Ticks vary greatly in how long this cycle takes and the number of hosts involved. Some ticks are one host ticks; the entire cycle occurs on that one host. Others use two hosts, some three and some of the soft ticks are multi-host ticks.

Ticks require high humidity and moderate temperature. Juvenile ticks usually live in the soil or at ground level. They will then climb up onto a blade of grass or the leaf of a plant to await a potential host. They will sense the presence of a host and begin the questing behavior, standing up and waving their front legs. They are able to sense a vibration, a shadow, a change in CO2 level, or temperature change. When unsuccessful in their "quest" they become dehydrated and will climb back down the plant to the ground to become rehydrated. Then back up the plant, etc., until they are successful or they die. Some ticks have been known to live for over 20 years and they can live for a very long time without food. Their favored habitat is old field-forest ecozone. One way to cut down the number of ticks is to keep the area mowed.

How to remove a Tick?

When you find a tick, use tweezers to pick up the body and pull s-l-o-w-l-y and gently, and the mouthparts will release. You should see a small crator in your dog's skin, if you see what looks like black lines, you've left the head of the tick in. At this point, if your dog is mellow enough, you should try and pick it out. Otherwise, you may need to take your pet into the vet, as the head parts will lead to an infection. Ticks carry a lot of rickettsial diseases, including Lyme disease and Rocky Mountain Spotted Fever, so you should wash your hands thoroughly with soap after handling a tick. Some veterinarians will put on gloves, smear one finger with a bit of mineral oil and massage the protruding part of the tick for a minute or so. The tick will back out. Tips:
  • Don't use any of the folklore remedies (matches, cigarettes, pins, gasoline) that will irritate the tick. They increase the likelihood that the tick will "spit up" in you, which increases the risk of disease.
  • Oil is not effective because the breathing requirements of the tick are so small it could last hours covered with oil.
  • The mouthpiece is barbed rather than spiralled, so trying to rotate the tick out doesn't provide any advantage.
  • The preferred method is to use special tweezers designed for that purpose, and pull straight out.
Lyme disease is usually carried by tiny deer ticks (two other kinds of ticks have also been identified as carriers) , which are the size of the head of a pin. You must look yourself or your pet over very carefully to find these kind of ticks. Other ticks can be as large as peppercorns. This can vary depending on whether or not the tick has yet engorged itself -- the deer tick can be as large as the more familiar Dog Tick if it has had time to feed.
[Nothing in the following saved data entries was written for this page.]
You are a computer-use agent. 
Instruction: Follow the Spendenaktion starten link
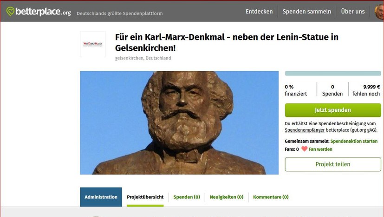click(354, 141)
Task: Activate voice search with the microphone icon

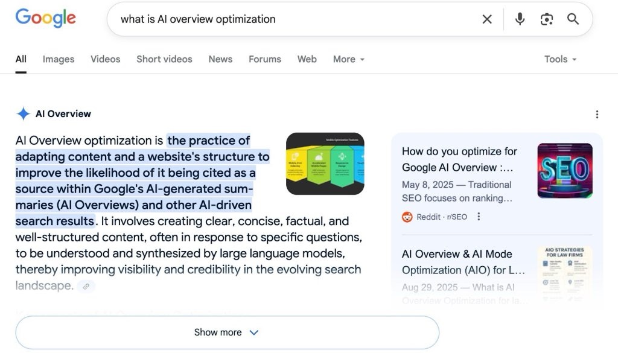Action: click(520, 19)
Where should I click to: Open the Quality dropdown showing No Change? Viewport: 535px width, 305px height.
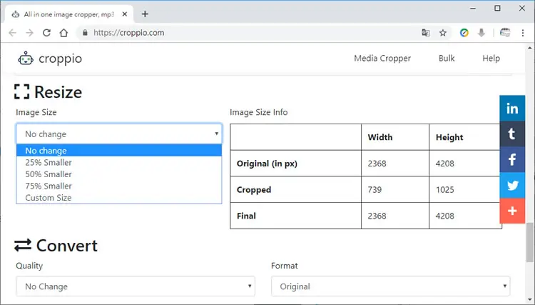pos(136,286)
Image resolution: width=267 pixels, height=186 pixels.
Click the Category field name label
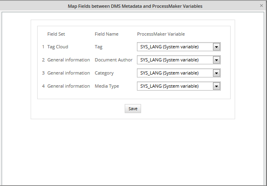(104, 73)
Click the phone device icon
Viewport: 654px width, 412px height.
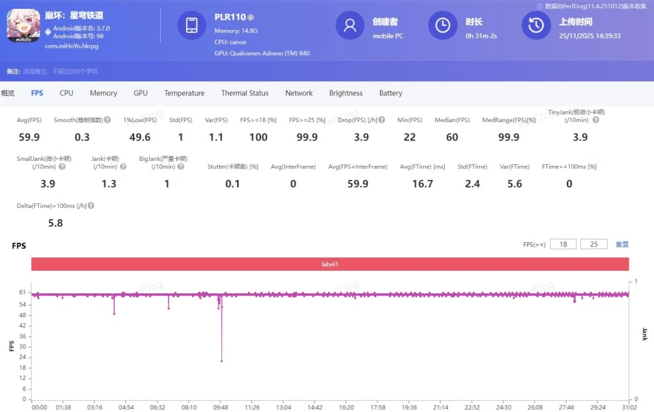point(191,25)
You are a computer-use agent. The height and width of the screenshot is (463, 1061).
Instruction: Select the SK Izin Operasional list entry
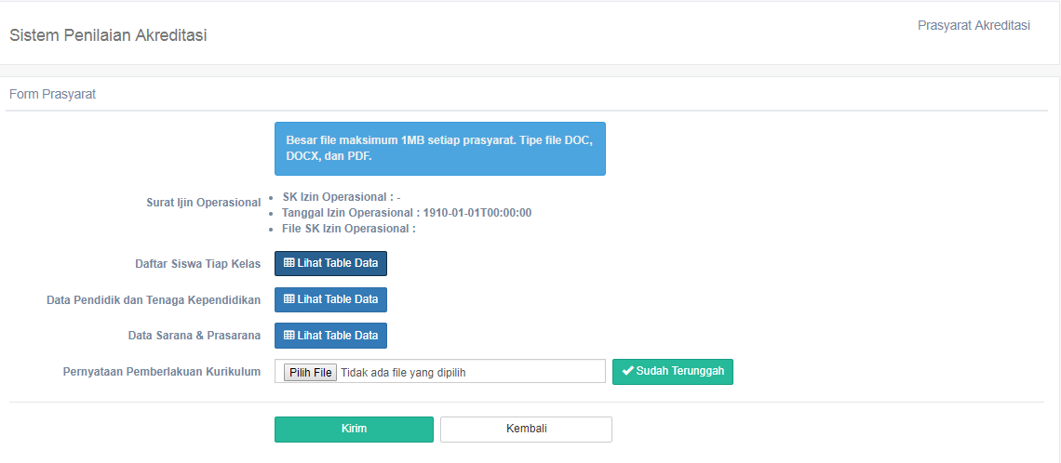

So if you are in doubt, preserve the tick in rubbing alcohol and have your vet take a look at it.

How to dispose of ticks?

To dispose of the tick, drop it into alcohol to kill it, then dispose of it. Flushing them down the toilet WILL NOT KILL THEM. Squishing them with a thumbnail is not recommended, and is not easy anyway. You might save the tick in a jar of alcohol for identification, to help decide whether possible infection has occurred.

Where you pick up ticks?

Adult ticks can remain on deer and other mammals through the fall and winter. If you spend a lot of time outdoors during this period, be sure to check yourself, your family and your pets daily for ticks. If you hunt or trap, check areas where you cache your game for ticks that may have fallen off during handling.
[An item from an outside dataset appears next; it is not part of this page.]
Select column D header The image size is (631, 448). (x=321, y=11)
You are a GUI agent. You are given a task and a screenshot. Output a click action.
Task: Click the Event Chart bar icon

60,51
A helpful practice is to wear long pants tucked into white socks; this way they crawl up the *outside* of your pants and you can spot them in the field. Also wear a hat: they can drop from trees onto your head.
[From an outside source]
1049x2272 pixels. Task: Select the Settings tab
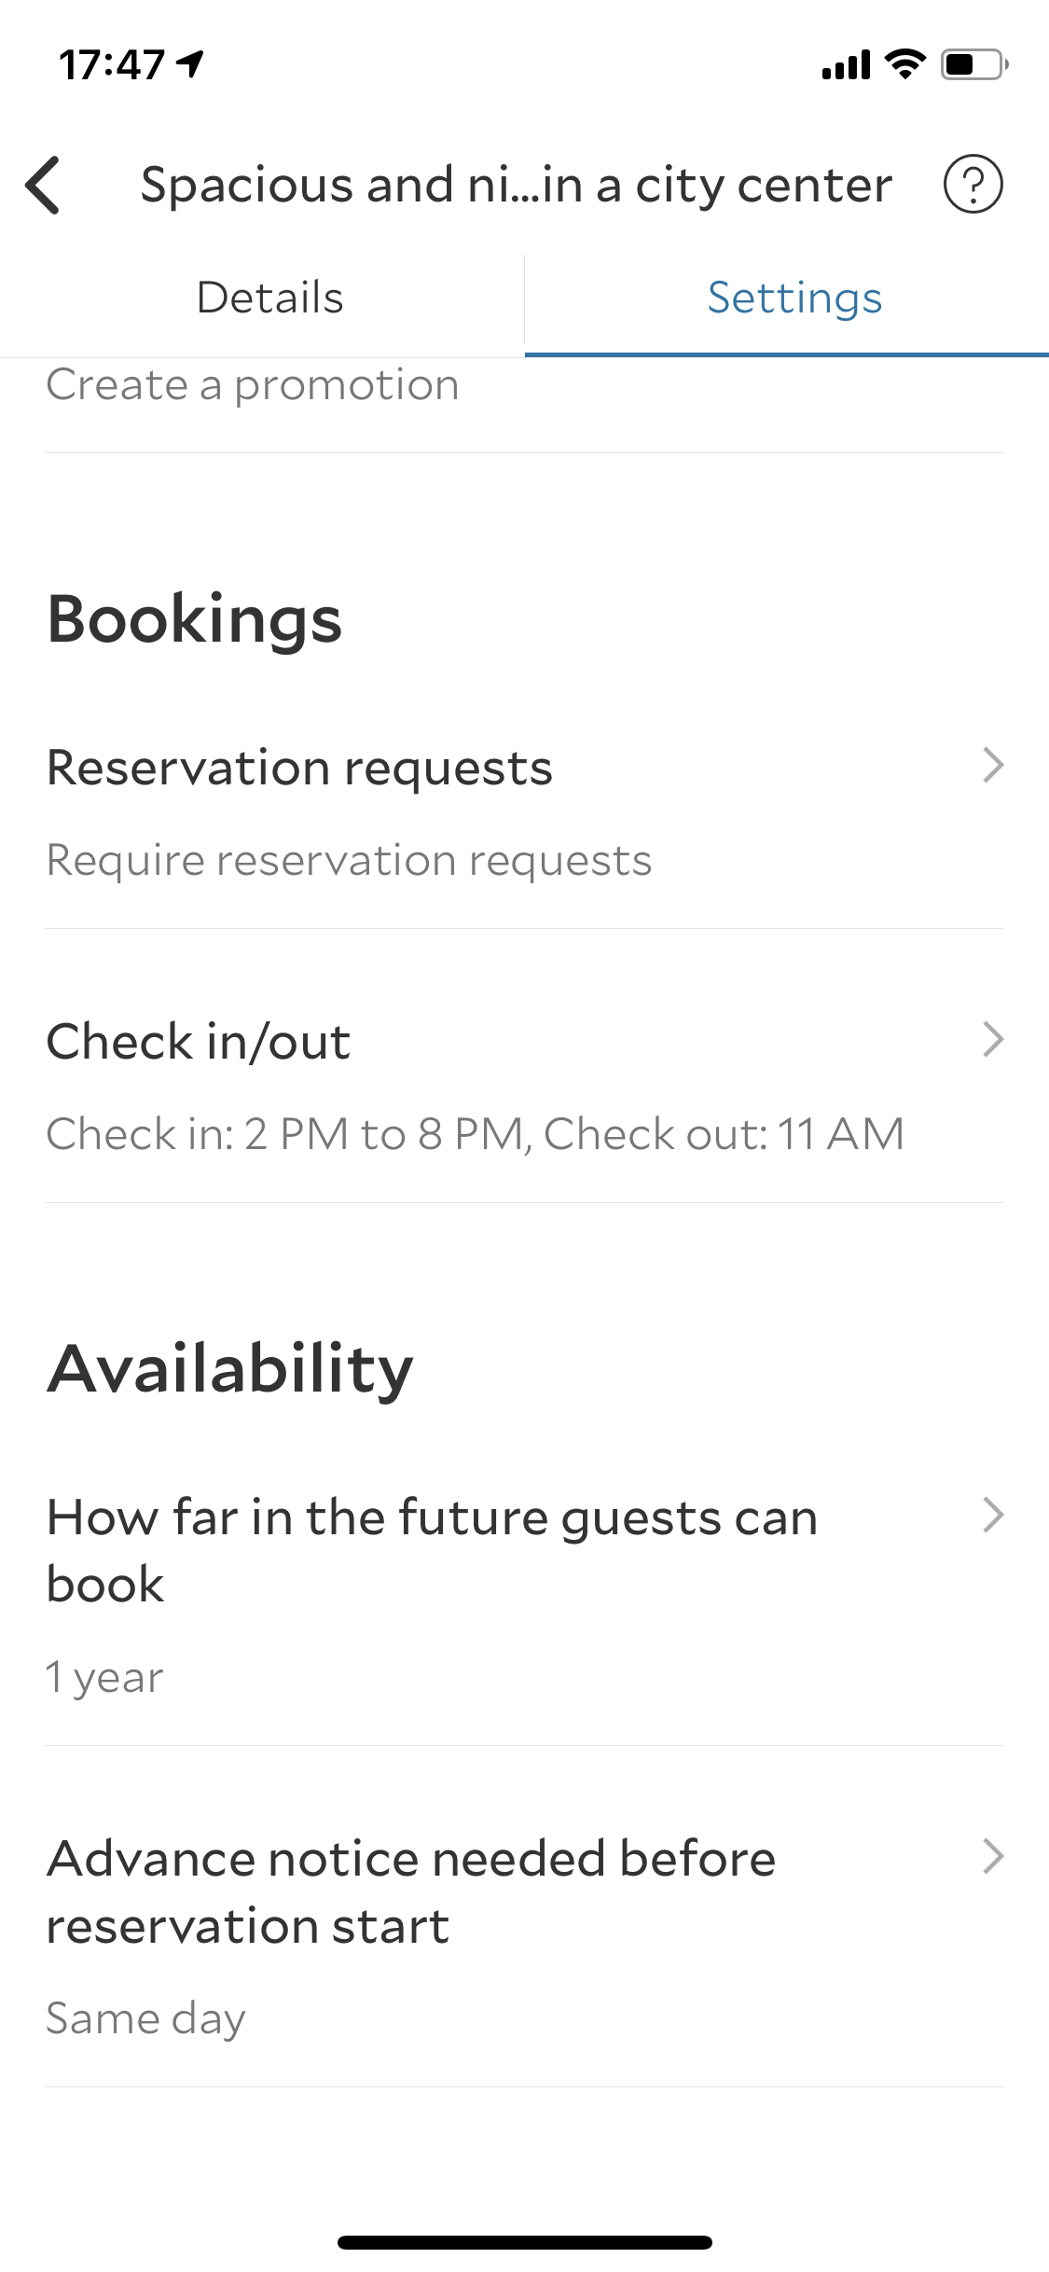pyautogui.click(x=794, y=298)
Ticks like long grass on the edges of woods (especially deer ticks) They crawl up onto the grass blades and cling to you as you walk past.

If you comb your pet with a wide tooth flea comb right after taking a walk, chances are you will find unattached ticks crawling around.

Ticks don't attach themselves right away: they look around for good real estate. It's much easier to remove ticks before they attach, and easier to remove newly attached ticks than ones that have been feeding for a while.